## EXERCISE AIM
How many lines in the records below contain the string "Task"? Count them and reply with the number alone.

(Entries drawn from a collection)
Begin

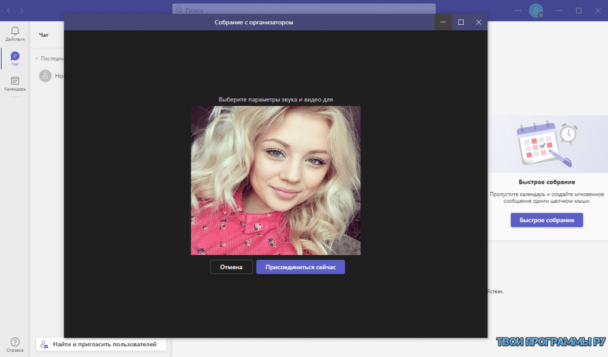The width and height of the screenshot is (608, 357).
Task: Open the more options (...) menu
Action: tap(518, 10)
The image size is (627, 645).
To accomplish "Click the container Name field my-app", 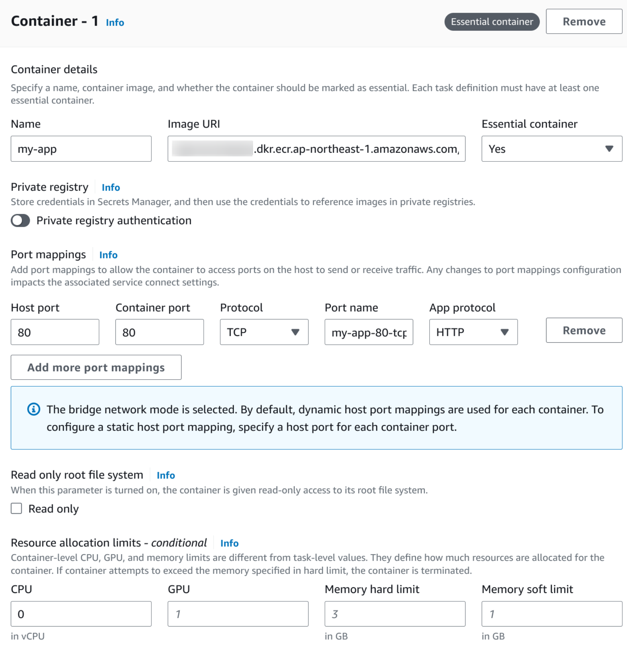I will click(x=81, y=149).
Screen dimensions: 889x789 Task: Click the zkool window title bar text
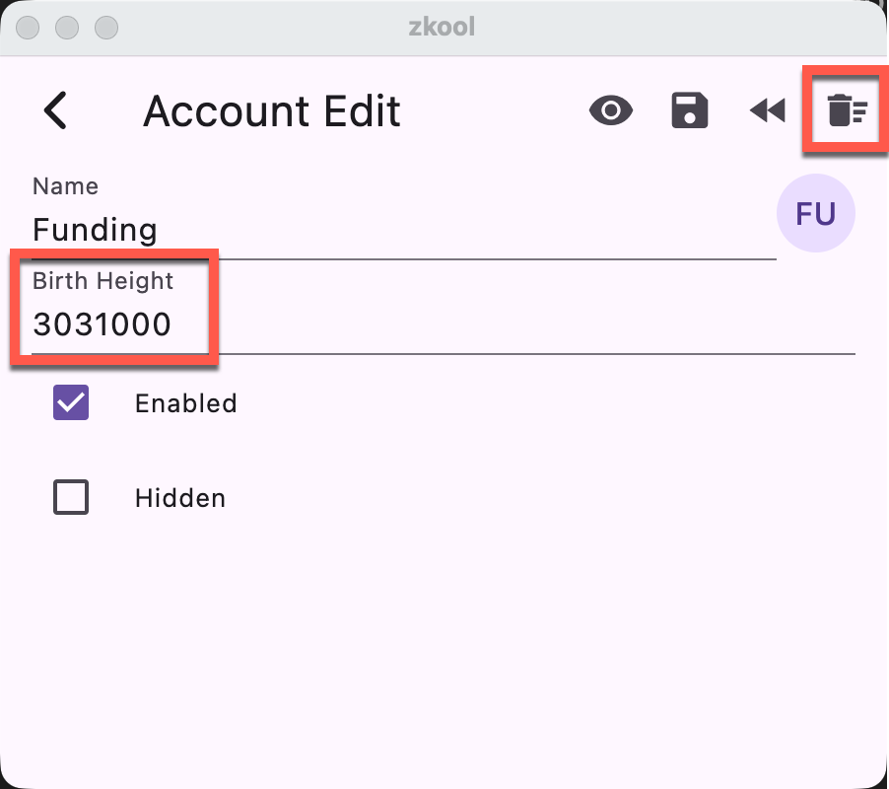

End

## SOLVED EXERCISE
2